If you’ve ever gone on holiday to Mexico and done a little shopping, then you know you can apply for a value-added tax (VAT) refund on the goods you’re taking back home. Unfortunately, one of the largest companies that does that, the appropriately named MoneyBack, has laid open its users’ information to bad actors.
According to the Kromtech Security Research Center, MoneyBack has fallen prey to the all too common mistake of leaving a misconfigured database open to the public web (it has since been secured). The CouchDB database contains passport information, credit card numbers, travel tickets and various other credentials for nearly a half-million customers, all of which was left accessible to anyone that stumbled across it.

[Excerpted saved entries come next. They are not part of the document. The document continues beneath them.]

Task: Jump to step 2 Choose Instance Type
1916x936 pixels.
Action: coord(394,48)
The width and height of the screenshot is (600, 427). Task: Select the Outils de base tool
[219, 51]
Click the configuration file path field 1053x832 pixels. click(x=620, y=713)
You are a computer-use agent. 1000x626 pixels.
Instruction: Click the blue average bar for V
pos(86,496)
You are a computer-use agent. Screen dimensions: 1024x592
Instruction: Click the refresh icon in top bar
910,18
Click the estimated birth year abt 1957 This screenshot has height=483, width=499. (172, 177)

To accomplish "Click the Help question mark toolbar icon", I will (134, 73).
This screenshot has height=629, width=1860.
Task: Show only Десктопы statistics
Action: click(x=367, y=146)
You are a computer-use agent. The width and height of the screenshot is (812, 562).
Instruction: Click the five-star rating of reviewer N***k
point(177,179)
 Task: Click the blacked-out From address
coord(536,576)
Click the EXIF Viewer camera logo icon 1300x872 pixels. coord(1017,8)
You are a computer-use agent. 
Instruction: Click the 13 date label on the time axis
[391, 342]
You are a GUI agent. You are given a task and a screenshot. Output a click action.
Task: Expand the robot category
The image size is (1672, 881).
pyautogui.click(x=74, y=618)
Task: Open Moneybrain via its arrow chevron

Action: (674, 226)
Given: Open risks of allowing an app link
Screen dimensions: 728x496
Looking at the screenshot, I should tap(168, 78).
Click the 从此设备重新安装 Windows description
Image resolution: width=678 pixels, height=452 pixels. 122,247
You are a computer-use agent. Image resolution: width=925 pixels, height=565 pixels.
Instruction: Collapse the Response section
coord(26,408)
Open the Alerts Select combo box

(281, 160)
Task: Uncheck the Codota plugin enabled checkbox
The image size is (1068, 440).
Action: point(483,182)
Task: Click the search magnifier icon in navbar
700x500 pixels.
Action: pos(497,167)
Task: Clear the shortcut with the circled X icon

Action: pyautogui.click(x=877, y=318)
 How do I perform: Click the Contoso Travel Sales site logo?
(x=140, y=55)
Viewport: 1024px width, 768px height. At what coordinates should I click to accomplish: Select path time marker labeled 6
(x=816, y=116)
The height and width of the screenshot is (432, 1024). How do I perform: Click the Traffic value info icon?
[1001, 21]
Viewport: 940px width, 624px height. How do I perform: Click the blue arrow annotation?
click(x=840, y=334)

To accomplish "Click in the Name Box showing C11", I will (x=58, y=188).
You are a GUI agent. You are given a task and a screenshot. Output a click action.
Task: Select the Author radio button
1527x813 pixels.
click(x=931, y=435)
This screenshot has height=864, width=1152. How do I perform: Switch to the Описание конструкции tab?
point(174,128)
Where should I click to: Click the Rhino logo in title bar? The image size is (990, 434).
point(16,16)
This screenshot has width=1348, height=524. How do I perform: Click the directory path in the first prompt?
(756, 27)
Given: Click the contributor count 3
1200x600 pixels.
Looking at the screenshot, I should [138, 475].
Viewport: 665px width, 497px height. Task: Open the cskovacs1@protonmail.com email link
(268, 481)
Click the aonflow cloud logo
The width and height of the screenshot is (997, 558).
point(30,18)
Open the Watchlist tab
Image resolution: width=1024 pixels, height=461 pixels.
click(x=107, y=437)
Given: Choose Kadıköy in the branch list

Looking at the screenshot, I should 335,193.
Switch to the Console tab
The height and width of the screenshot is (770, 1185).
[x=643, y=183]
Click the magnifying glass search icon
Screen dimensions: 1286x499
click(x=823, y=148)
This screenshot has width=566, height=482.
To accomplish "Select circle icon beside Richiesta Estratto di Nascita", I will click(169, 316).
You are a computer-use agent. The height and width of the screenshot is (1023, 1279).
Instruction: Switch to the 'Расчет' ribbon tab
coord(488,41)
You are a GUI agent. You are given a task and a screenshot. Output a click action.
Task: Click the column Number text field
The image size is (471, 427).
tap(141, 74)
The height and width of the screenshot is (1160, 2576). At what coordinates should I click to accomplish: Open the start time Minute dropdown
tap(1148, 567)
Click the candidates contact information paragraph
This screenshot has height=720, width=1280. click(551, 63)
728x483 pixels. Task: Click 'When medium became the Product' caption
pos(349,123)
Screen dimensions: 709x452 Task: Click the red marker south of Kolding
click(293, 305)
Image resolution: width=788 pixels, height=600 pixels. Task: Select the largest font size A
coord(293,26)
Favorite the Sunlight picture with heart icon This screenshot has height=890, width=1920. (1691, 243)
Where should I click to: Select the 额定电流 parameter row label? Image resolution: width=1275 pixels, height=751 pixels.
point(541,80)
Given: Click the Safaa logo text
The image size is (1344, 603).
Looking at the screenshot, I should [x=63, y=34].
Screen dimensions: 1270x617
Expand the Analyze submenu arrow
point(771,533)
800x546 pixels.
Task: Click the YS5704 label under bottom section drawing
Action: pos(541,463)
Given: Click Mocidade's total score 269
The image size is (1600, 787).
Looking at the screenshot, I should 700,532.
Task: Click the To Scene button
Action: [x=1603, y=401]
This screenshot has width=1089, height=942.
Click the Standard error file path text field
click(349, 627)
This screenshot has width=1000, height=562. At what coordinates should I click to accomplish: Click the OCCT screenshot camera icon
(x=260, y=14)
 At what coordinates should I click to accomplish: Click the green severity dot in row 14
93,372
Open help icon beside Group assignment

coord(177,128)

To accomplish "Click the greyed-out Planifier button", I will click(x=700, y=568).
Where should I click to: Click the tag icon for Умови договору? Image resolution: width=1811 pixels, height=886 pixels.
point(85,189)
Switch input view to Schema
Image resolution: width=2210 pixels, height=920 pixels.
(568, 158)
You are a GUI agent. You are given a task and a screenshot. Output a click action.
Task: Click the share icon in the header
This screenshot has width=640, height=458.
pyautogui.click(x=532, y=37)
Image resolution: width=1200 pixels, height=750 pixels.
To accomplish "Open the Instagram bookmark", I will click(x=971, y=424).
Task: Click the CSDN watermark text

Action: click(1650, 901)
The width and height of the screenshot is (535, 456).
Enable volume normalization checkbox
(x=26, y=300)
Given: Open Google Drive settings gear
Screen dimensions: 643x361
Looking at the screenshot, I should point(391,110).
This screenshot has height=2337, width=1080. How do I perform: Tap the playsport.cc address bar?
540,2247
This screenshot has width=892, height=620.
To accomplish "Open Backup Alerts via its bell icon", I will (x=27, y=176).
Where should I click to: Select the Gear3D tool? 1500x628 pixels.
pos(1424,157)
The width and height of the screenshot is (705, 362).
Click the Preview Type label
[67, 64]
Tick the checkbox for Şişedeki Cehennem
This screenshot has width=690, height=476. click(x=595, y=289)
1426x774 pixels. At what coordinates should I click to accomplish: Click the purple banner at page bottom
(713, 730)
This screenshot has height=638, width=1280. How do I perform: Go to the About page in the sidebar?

Kromtech said that the potentially leaked data totals more than 400GB—none of which required password protection or other authentication to view or download. The information could be used to commit identity fraud or craft spearphishing gambits; or, the credit card numbers could be sold or used for fraudulent purchases.
Chances are that tourists who have visited south of the border and applied for a VAT refund in the last year could be impacted: MoneyBack is pretty much everywhere in Mexico. The company’s general director, Danielle Van Der Kwartel, told the firm that there are 6,500 MONEYBACK affiliated stores; and, they provide service in more than 98% of Mexico’s airports and cruise ship docking points, plus offices and shopping mall locations.
The data includes 455,038 scanned documents, including 88,623 unique passport numbers. Researchers identified impacted passports from the US, Canada, Argentina, Colombia, Italy and elsewhere around the globe—the analysis suggests that every client that has used MoneyBack services between 2016 and 2017 was exposed.
“Improperly storing digital data is one of the biggest threats facing consumers, businesses and governments,” said Bob Diachenko, chief security communications officer at Kromtech, in a post. “Data can be backed up, copied, reproduced very easily, and one small mistake could expose everything as this case has demonstrated. It would seem logical that organizations would have multiple copies of production data in the event of some type of catastrophic event, ransomware, hacking or other threats. However, the same backups that provide a kind of “insurance policy” when recovering from data loss is also the same culprit that makes a data leak more likely. The reality is that the more copies an organization has of their data the higher the likelihood that a leak will occur.”
He added that in early 2017, 10% of CouchDB servers were victims of ransomware because of the same misconfiguration.
"This is not the first time, and will certainly not be the last, that we hear about sensitive information being exposed by an organization that is entrusted with it,” said Zohar Alon, co-founder and CEO, Dome9. “Operator error and lax security practices are the leading cause of security breaches and data leaks in the public cloud. As the value of data in the cloud grows, the monetary and reputation impact of such incidents will increase."